• [QUESTIONS ON THE MATERIAL]:
1. Copy the blog post word for word from "So another story" to "The Initial investors!".
2. In the blog post, how much did the friend pay for the golf course near the Great Barrier Reef?

----- DOCUMENT TEXT

Tuesday, September 8, 2009

So another story of the 90's in Aussi: Boy the same story so many different examples

How many of you old dudes remember Gomer Pyle USMC ? Let me remind you; he was a bumbling Seaman whose standard line was SURPRISE SURPRISE, when it should have been obvious to anybody and not a surprise.

Yes get to the point Aivars. In the 80's in Aussie credit was freely available the Japanese where throwing money into Aussie like you can image, we have seen how everyone put money into the States over the last 10 years.

Anyway the National Australia Bank (NAB) owned 50% of all of the Pubs (bars that aussies drink at) in Australia and when credit tightened many people could not afford the repayments (sound familiar?) the NAB ended up owning PUBS. Who benefited? Those that bought the PUBS from the banks. Who Lost? The Initial investors!

As for the Japanese a friend of mine bought a golf course just near the Great Barrier reef that the Japanese built at a cost of $250 million for $9 million. At $9 million the numbers worked.

Fascinating to watch history repeat itself read on.

Aivars Lode


Fontainebleau Miami Beach may face default declaration

The Wall Street Journal reported that the FontainebleauMiami Beach may face a default judgment because of unpaid contractor claims.

BY DOUGLAS HANKS

dhanks@MiamiHerald.com

The Fontainebleau Miami Beach is vulnerable to a declaration of default by its lenders, partly because of about $60 million in unpaid contractor claims, the Wall Street Journal reported Friday.

----------
----- SOURCE MATERIAL

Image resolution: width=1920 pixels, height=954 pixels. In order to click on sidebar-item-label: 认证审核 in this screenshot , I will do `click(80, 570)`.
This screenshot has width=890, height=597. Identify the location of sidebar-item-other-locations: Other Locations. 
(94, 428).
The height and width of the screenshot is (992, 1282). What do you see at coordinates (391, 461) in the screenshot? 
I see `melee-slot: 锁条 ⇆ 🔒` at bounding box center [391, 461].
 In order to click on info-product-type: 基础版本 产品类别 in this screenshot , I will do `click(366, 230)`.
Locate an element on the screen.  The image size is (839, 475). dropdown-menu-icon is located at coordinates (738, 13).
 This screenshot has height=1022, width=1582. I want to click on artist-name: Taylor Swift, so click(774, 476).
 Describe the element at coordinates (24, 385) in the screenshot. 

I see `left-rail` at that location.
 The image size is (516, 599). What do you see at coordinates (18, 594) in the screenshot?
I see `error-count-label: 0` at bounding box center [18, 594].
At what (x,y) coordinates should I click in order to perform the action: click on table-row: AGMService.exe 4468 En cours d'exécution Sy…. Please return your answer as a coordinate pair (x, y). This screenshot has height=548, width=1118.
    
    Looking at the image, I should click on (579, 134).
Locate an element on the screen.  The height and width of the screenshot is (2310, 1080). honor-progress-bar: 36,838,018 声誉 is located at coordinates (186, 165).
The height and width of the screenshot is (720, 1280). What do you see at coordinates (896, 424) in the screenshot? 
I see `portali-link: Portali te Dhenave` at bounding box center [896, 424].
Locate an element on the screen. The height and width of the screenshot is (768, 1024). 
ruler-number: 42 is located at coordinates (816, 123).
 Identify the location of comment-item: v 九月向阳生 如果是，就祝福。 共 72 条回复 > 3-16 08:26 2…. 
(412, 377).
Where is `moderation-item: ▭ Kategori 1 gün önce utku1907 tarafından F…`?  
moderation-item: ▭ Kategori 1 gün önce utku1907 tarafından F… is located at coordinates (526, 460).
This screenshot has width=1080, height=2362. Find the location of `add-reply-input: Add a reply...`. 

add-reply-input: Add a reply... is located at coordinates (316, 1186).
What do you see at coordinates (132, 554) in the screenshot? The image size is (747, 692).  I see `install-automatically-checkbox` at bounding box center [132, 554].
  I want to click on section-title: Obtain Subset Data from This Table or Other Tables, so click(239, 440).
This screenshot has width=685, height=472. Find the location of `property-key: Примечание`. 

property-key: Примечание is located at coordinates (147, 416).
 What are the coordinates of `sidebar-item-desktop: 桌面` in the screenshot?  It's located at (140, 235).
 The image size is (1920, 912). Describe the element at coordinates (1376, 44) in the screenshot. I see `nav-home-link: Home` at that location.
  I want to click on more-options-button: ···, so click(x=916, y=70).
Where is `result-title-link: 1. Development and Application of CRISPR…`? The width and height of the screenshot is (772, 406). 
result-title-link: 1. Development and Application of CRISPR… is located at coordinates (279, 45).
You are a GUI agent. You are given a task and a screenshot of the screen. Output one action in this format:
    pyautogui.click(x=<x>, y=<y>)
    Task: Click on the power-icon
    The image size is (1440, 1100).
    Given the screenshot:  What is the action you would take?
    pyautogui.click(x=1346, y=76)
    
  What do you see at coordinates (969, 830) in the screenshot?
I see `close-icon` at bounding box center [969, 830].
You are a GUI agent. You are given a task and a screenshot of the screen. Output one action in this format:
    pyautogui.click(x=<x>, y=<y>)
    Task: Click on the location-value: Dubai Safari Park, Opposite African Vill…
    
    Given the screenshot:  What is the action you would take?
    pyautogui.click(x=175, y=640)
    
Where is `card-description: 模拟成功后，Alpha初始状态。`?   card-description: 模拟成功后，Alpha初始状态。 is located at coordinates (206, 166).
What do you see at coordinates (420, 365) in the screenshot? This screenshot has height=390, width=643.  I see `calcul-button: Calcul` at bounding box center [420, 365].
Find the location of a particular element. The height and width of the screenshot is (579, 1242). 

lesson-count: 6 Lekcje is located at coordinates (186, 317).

----------

• [ANSWERS FOR THIS EXERCISE]:
1.
So another story of the 90's in Aussi: Boy the same story so many different examples

How many of you old dudes remember Gomer Pyle USMC ? Let me remind you; he was a bumbling Seaman whose standard line was SURPRISE SURPRISE, when it should have been obvious to anybody and not a surprise.

Yes get to the point Aivars. In the 80's in Aussie credit was freely available the Japanese where throwing money into Aussie like you can image, we have seen how everyone put money into the States over the last 10 years.

Anyway the National Australia Bank (NAB) owned 50% of all of the Pubs (bars that aussies drink at) in Australia and when credit tightened many people could not afford the repayments (sound familiar?) the NAB ended up owning PUBS. Who benefited? Those that bought the PUBS from the banks. Who Lost? The Initial investors!

2. $9 million